What to do:
Answer these questions from the passage on the Healing in Harmony programme:
1. As of May 2018, how many women had participated in the programme?
2. How long is the programme's cycle?
3. By what factor has the number of people wishing to participate increased?

Reading passage:
It was a very different level of energy to that which I saw at the start of the session 2 hours previously. Most women were engaging with their neighbours. They had all come together in that short space of time, and through the use of music, empathy and collaboration the majority left smiling or laughing, with a more confident demeanour.

 

This project has demonstrated it is making a real difference to real people in a relatively short space of time, thanks to the talent, skills and commitment of those at Panzi, Maison Dorcas and Make Music Matter. Based on preliminary data from the pilot study, as of May 2018, over 1700 women have participated in the Healing in Harmony music therapy programme at Maison Dorcas and the aftercare facility at Panzi Hospital in Bukavu, DRC with partners Panzi Foundation. After Healing in Harmony’s three month cycle, participants have been found to be twice as likely to have an improvement in their anxiety scores, with 80% more likely to have an improvement in their PTSD scores than women who did not participate in the programme. The programme is thoroughly committed to an evidence based approach to ensure the best possible care for the women it aims to help.

Further evidence of the programme’s success is also clear from the demand – there has been a threefold increase in those wishing to participate in the programme. This is remarkable, because to participate in psychotherapy programmes usually carries a stigma, however these women appear proud to participate and sing in front of hundreds of people which is having the beneficial effect of more women changing their health-seeking behaviour to undergo this element of their healing process.

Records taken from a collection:
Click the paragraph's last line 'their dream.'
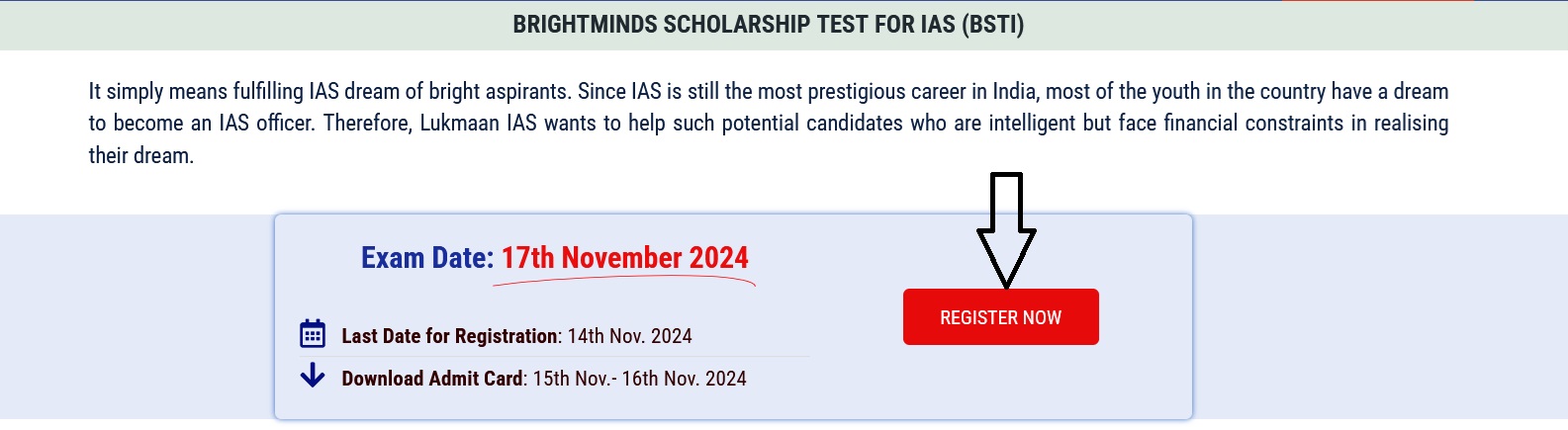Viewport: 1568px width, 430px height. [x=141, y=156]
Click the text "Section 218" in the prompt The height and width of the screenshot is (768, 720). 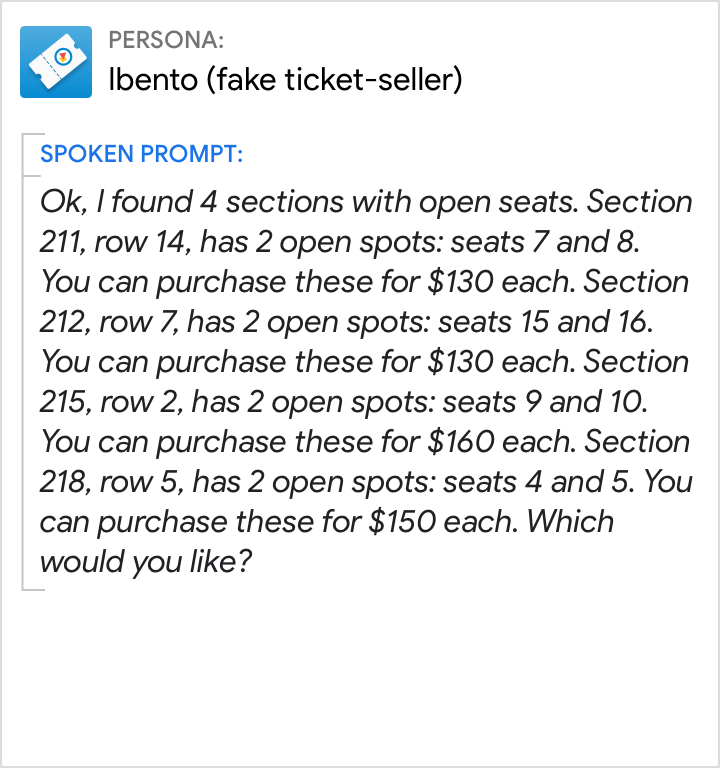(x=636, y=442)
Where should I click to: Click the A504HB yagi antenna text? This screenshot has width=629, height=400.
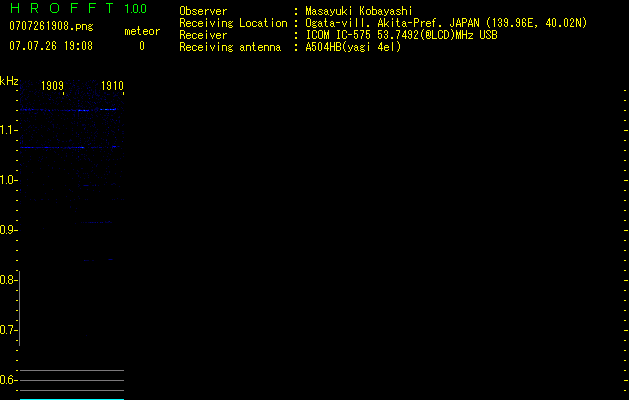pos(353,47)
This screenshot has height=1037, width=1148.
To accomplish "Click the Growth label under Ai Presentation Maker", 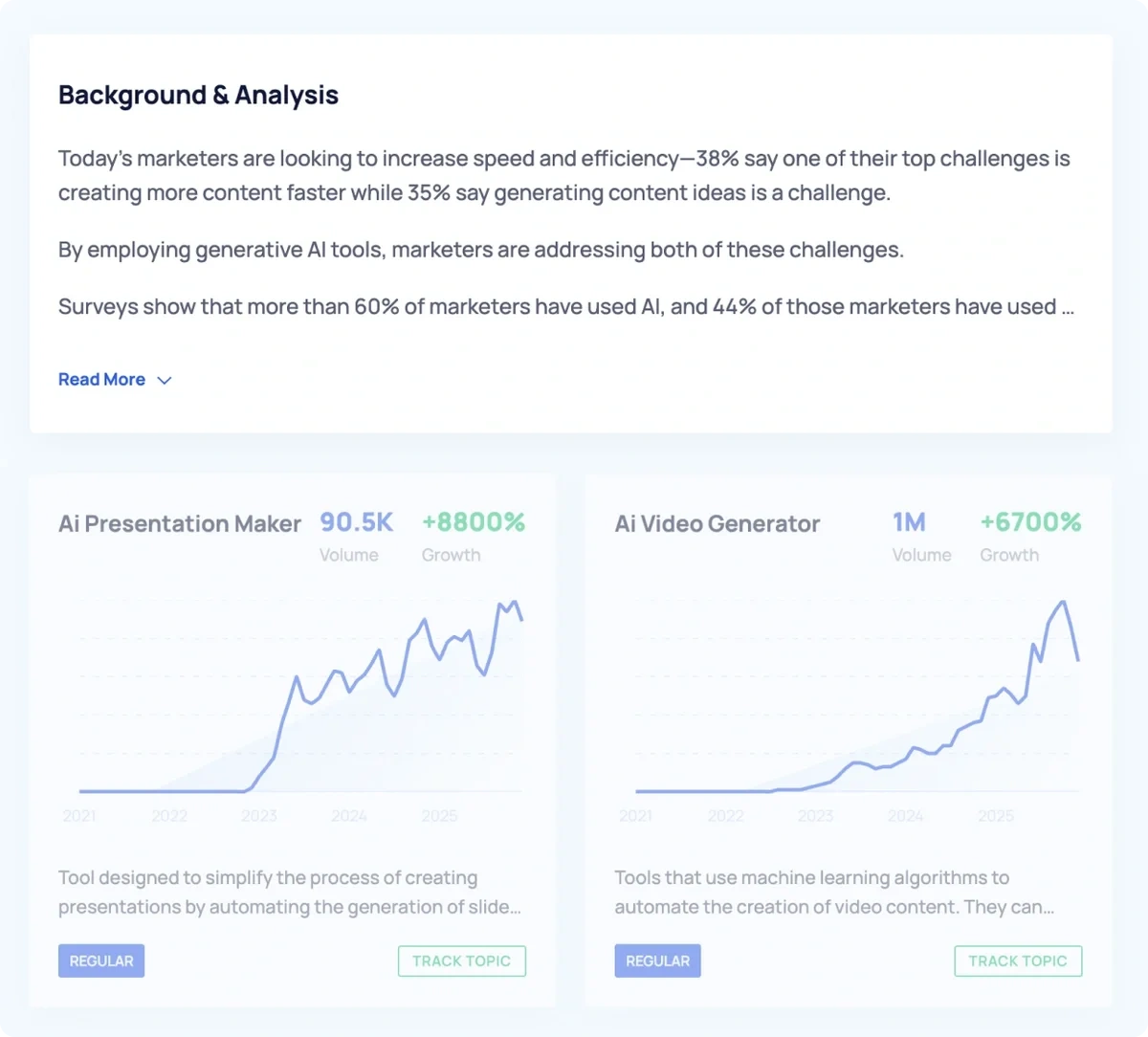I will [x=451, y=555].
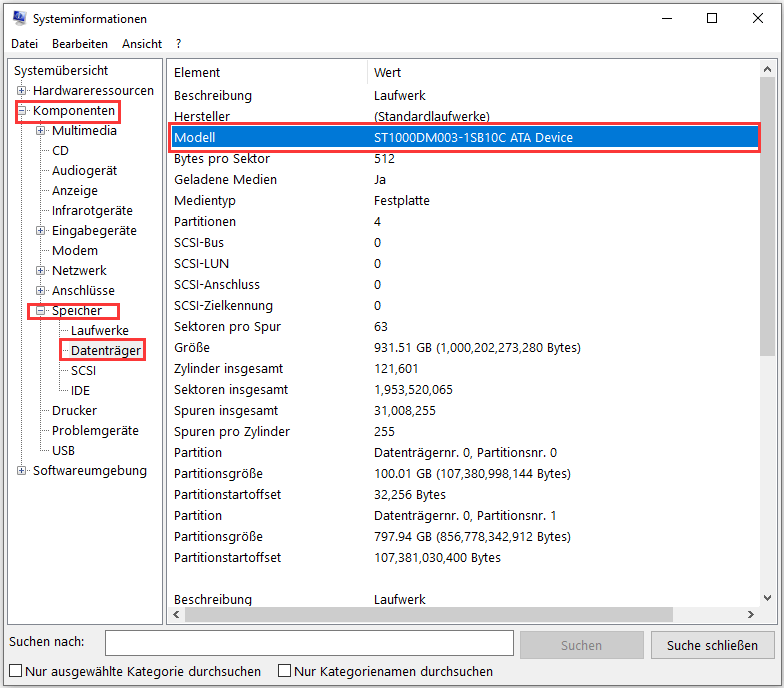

Solution to this exercise:
1. Over 1700 women.
2. Three months.
3. Threefold.